With that little piece of rant now out of the way, I was absolutely more than thrilled to finally hear Lou Koller’s vocals that seem to have aged in reverse – and rather gracefully at that. I’m pretty sure I’m not alone in noticing that Lou’s vocals had gone from deep and manly-sounding back in the early days of the band to more high-pitched and youthful-sounding from the 2000’s onwards, which is perhaps the greatest thing to happen to any hardcore punk vocalist ever. This is also most especially considering that Lou Koller is right up there in my self-described trifecta of favorite hardcore punk vocalists of all time (the other two being John Brannon of Negative Approach (who SOIA also did a tour with fairly recently) and Damian Abraham (aka “Pink Eyes”) of Fucked Up).
For those who weren’t able to make it last Sunday night, here’s Sick of It All’s setlist as scooped by a friend of a friend after the show:
01. Good Lookin’ Out
02. Road Less Travelled
03. Clobberin’ Time
04. Injustice System
05. World Full of Hate
06. Death or Jail
07. Sound the Alarm
08. My Life
09. Take the Night Off
12. Scratch the Surface
13. Pushed Too Far
14. Friends Like You
15. Step Down
16. Get Bronx
18. Uprising Nation
20. Us vs. Them
However, two additional songs not included in the handwritten setlist were performed by the band as part of their encore set – namely, “Just Look Around” and their last song (pun also intended) for the night, “Built to Last”.
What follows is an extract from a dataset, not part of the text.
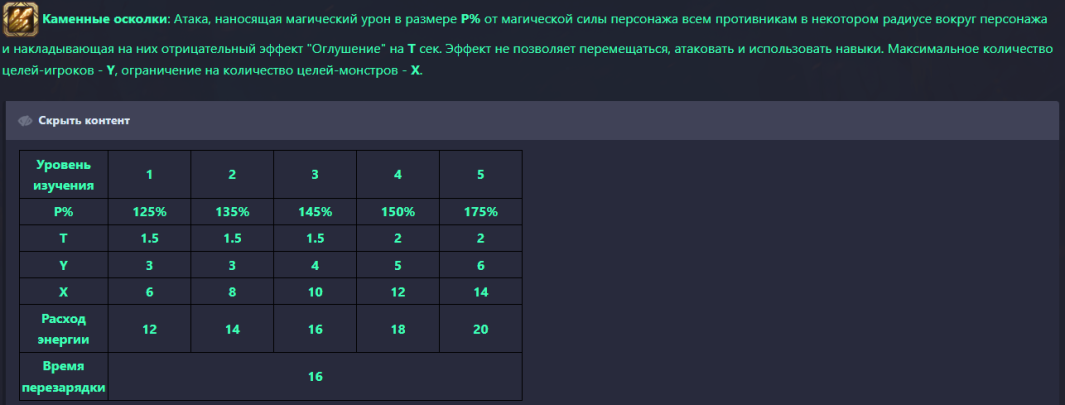Select the Расход энергии row header

coord(64,329)
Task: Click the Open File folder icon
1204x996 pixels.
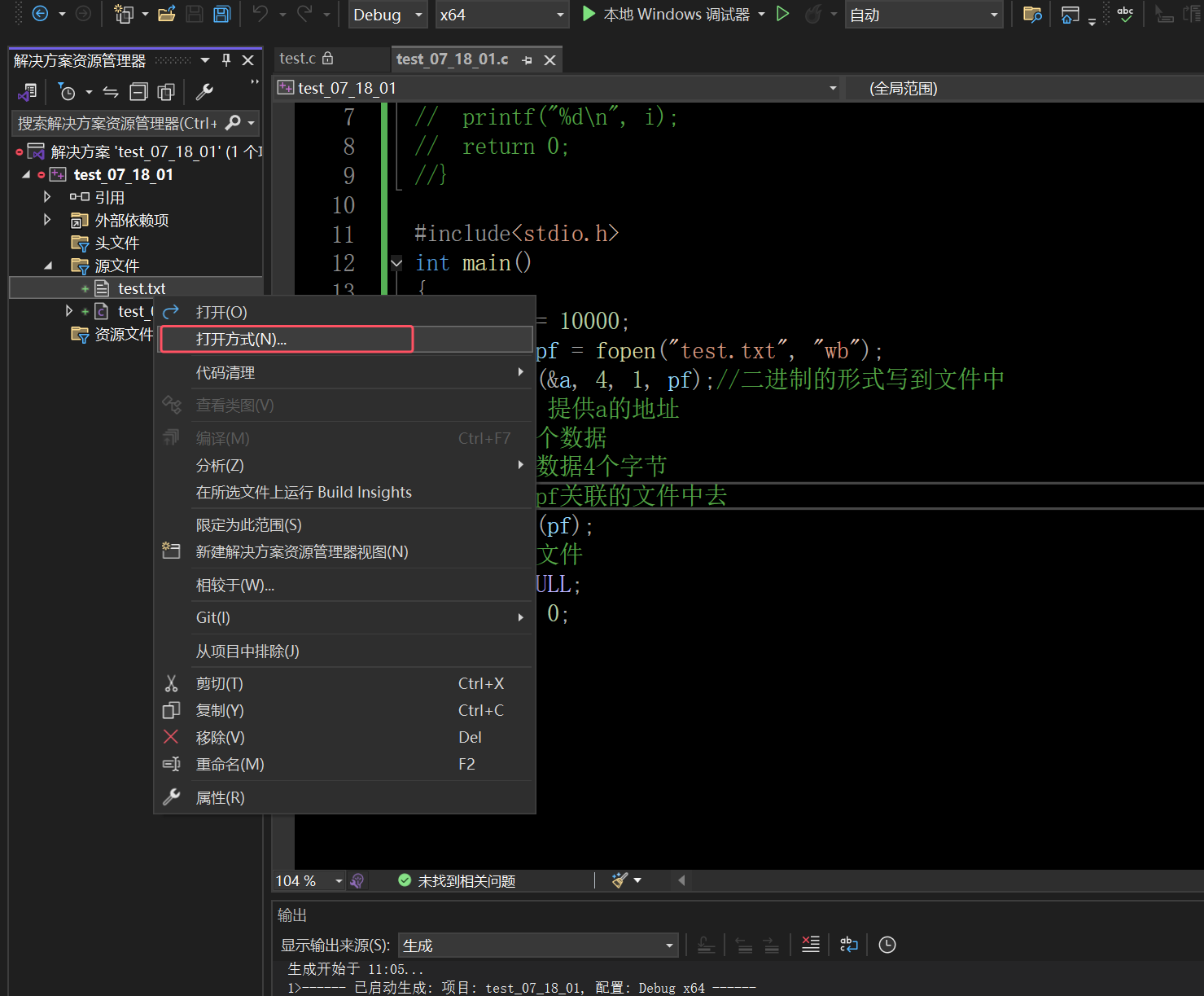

Sick of It All’s impact was truly felt (yet another intentional pun, hehe) last Sunday night as it is very, very rare that all of us who were there got the chance of a lifetime to see a pioneering band from the golden age of hardcore punk perform right before our very eyes. The band’s Manila show is most definitely something that makes for a very excellent story to be passed on from generation to generation of Pinoy hardcore punk fans.
And just like that, I had succcessfully managed to attend not just one nor two but FOUR(!!) shows for the month of September. No foreign-headlined shows of any relevant interest thus far for October but come November 10 (that’s a Tuesday to save you the trouble of having to find it in whatever kind of calendar is near you right now), noisegrind band Full of Hell will be wreaking havoc over at Checkpoint Bar. No word yet as to which local bands would open for them but I would gladly post it in this blog once officially confirmed.